For years, China found accounting to be a kind of threat to its economy and many accountants were shipped off to re-education camps in order to minimize the “damage”. Luckily, the Chinese government has begun to adopt international accounting practices and procedures.
The major difference between China and the United States is that the Chinese government owns and controls the largest private and public firms. These firms are separated by township and village enterprises. In the public sector, China only employs between 7500 and 8000 people. However, the private sector has more than 30,000 employees.
Much of this growth is due to American companies, with branches in China.
There seems to be no greater divide in accounting practices between countries than there is between Germany and the United States. It seems that German employees have virtually no options in flexibility and are forced to work longer hours.
In addition, they are trained in a manner that does not allow any mistakes or variations in how they perform their work and complete tasks.
This is different from the United States in that, employees here are trained on general principles and are usually allowed some freedom in how they perform their work. In addition, there is much flexibility here in work hours, where there is a busy season and a slow season.
In 2004, Mexico adopted IFRS practices and many changes have taken place.

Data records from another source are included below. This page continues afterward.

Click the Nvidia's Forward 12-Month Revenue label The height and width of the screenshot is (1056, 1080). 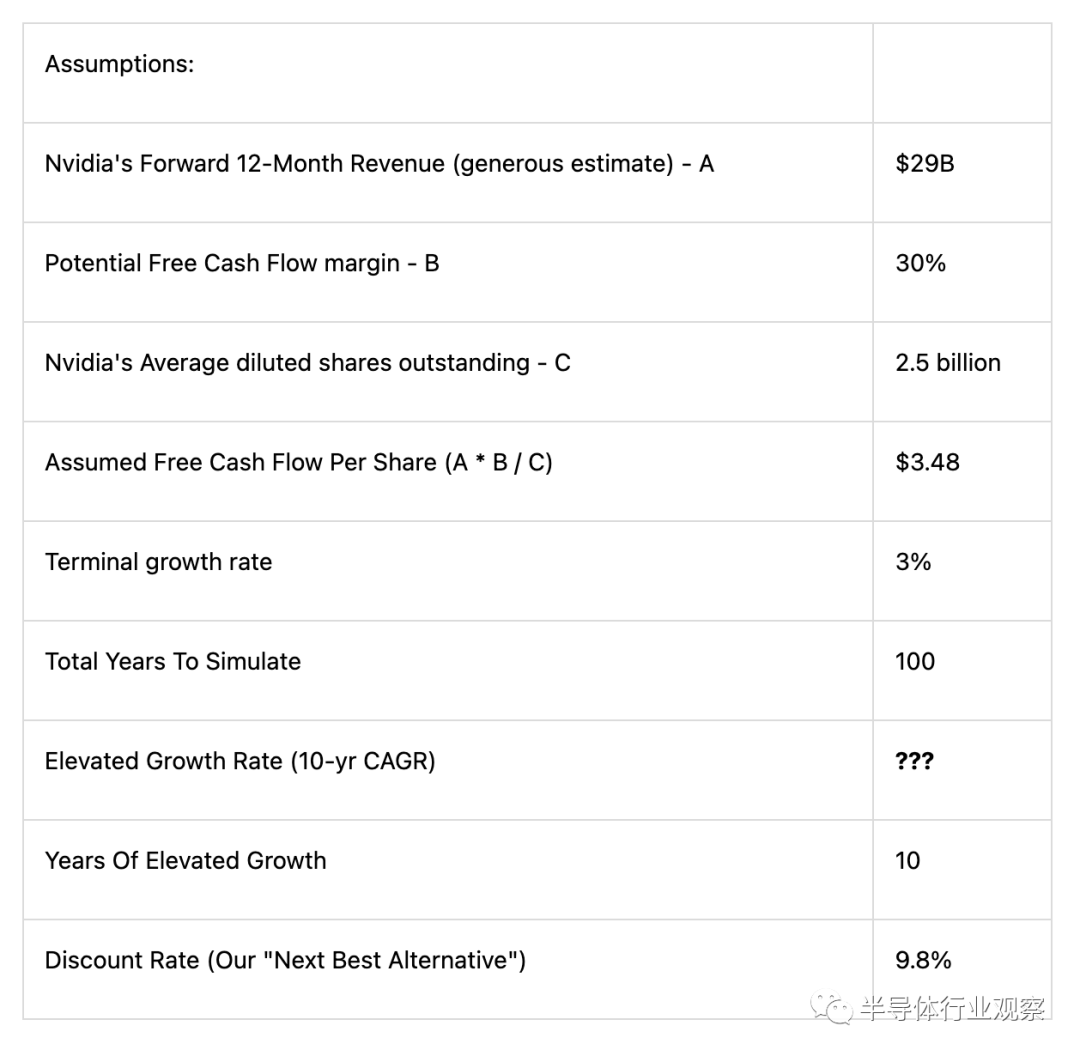379,164
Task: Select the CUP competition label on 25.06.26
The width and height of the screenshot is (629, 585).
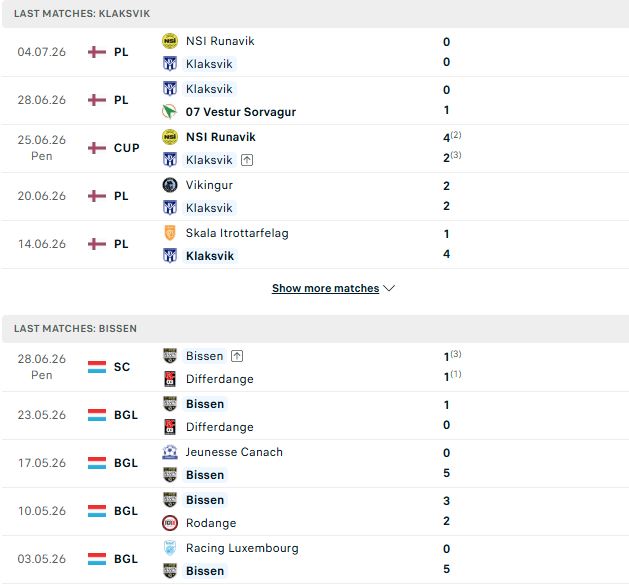Action: pyautogui.click(x=126, y=148)
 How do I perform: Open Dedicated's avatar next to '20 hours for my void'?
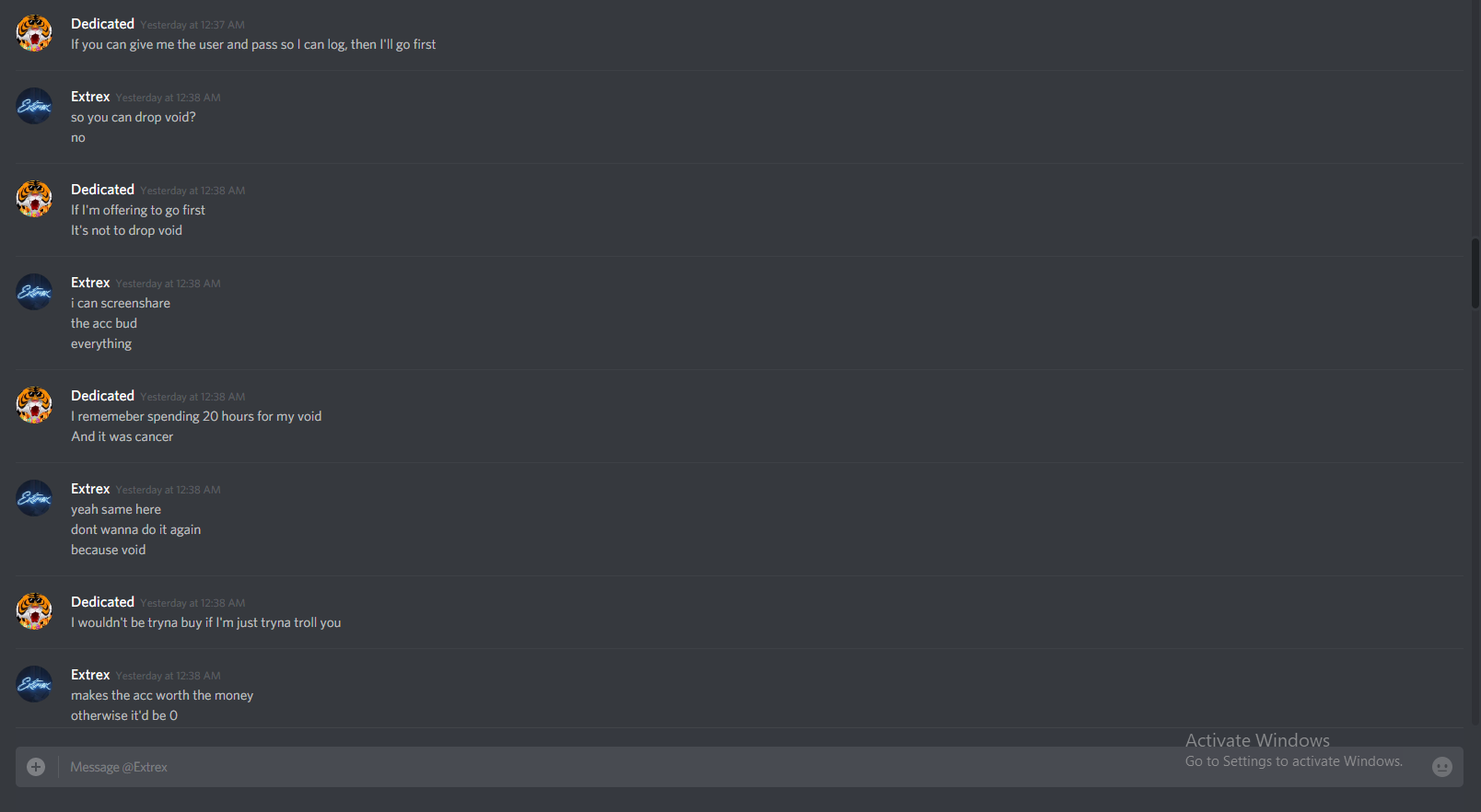point(34,405)
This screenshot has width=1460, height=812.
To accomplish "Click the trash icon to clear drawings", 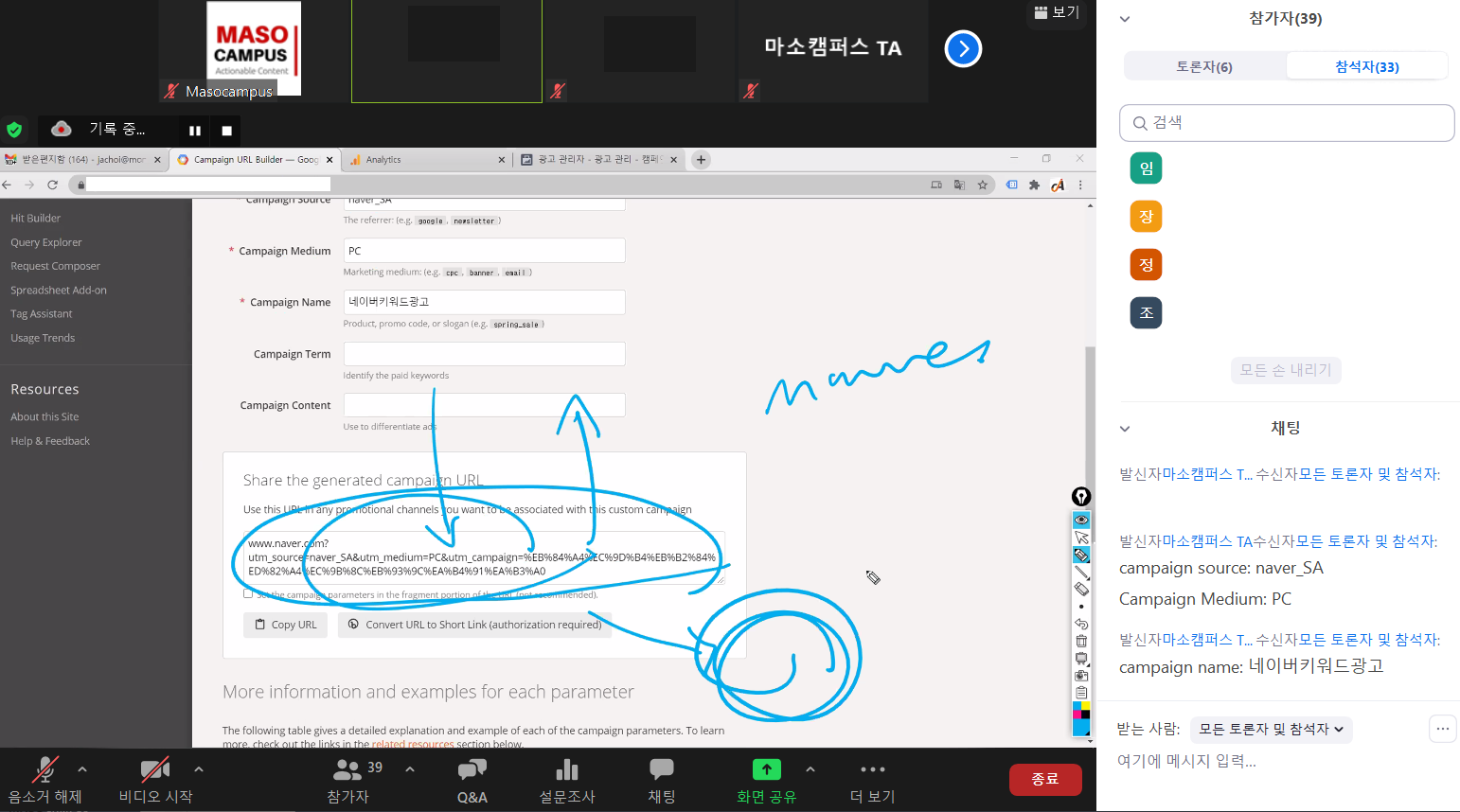I will (1081, 641).
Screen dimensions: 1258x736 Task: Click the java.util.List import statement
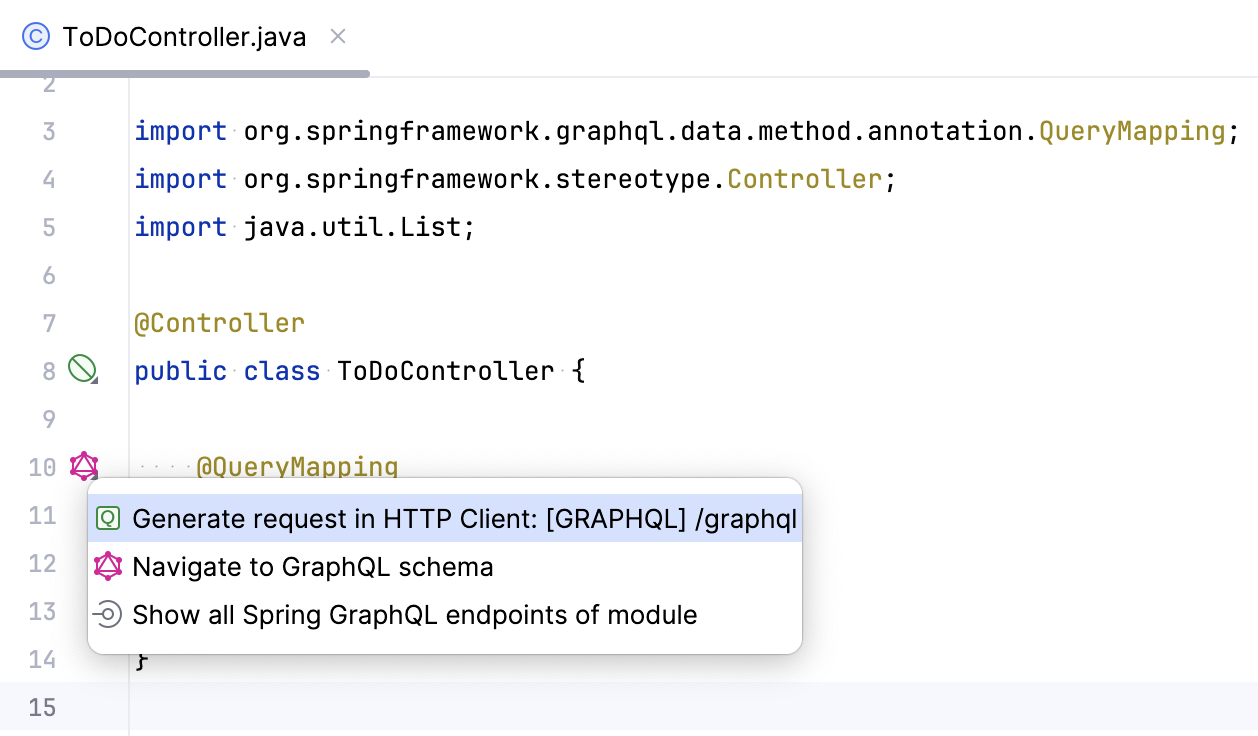pyautogui.click(x=300, y=227)
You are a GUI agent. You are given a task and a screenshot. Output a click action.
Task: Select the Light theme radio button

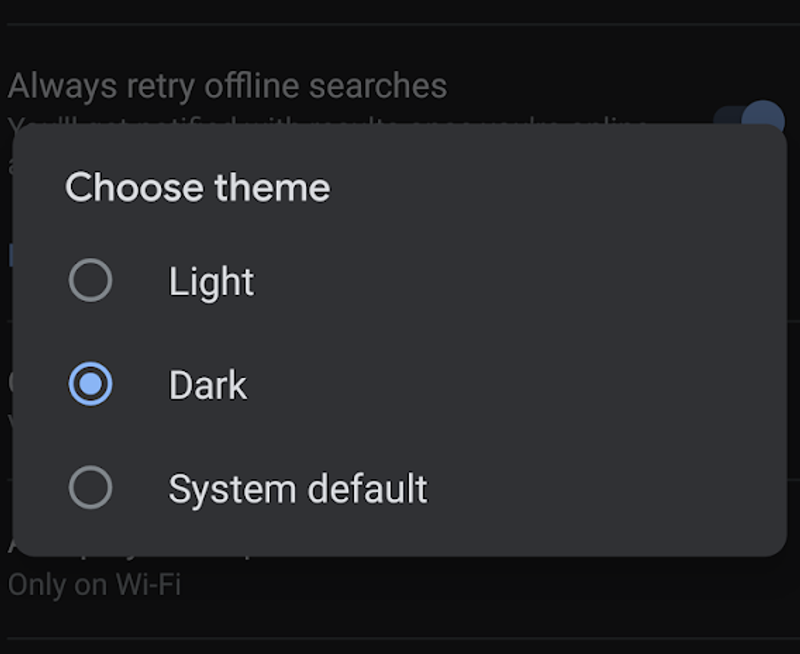point(90,281)
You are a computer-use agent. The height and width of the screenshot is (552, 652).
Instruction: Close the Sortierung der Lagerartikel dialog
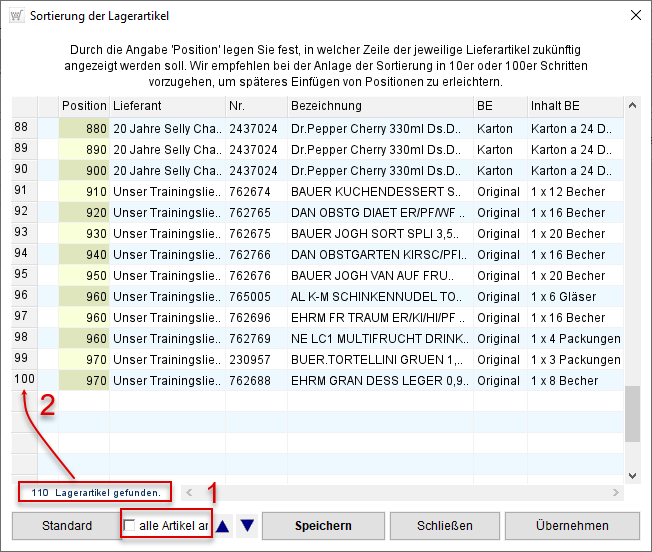pos(634,15)
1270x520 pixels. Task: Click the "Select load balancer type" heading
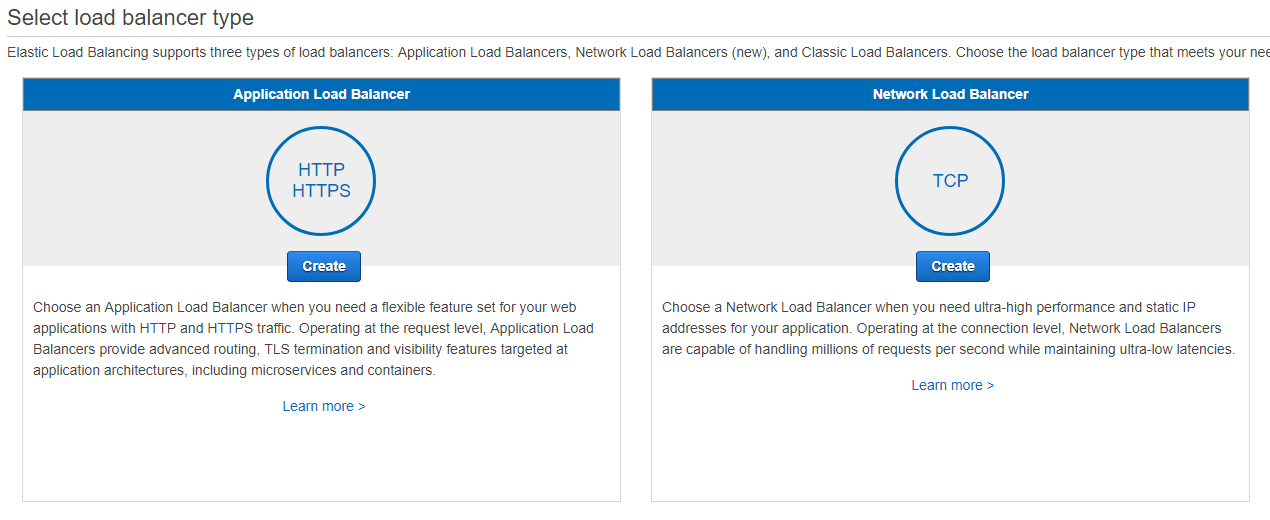point(130,18)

Amongst the biggest of changes, IMCP (Mexican Institute of Public Accountants) no longer issues Mexican FRS. Now those responsibilities are handled by CINIF (Mexican Board for Research and Development of Financial Reporting Standards).
In addition, the names of many of their practices have changed in order to coincide with IFRS.
Spain and the United Kingdom
The UK and Spain have opted to adopt IFRS, which makes accounting practices between the two countries and the US very much the same. This is one example of how the accounting world is changing. There is no longer the issue of cultural accounting differences causing issues in calculating trade, the world’s economy, and other factors.
Adoption of IFRS
More than 100 countries throughout the world have adopted these practices, which makes trade and the world economy more stable. Those countries where the top four firms, such as Ernst & Young have branches have seen a more stable economy and better growth per capita.
IFRS allows for a single set of high quality standards, by which accounting firms, whether public or private can apply to their practices. In addition, capital lost to applying different standards is long gone for those countries that have converted to IFRS.
In addition, decision making has been simplified to a certain degree and for lack of better terminology, it’s more like comparing oranges to oranges, instead oranges to tomatoes.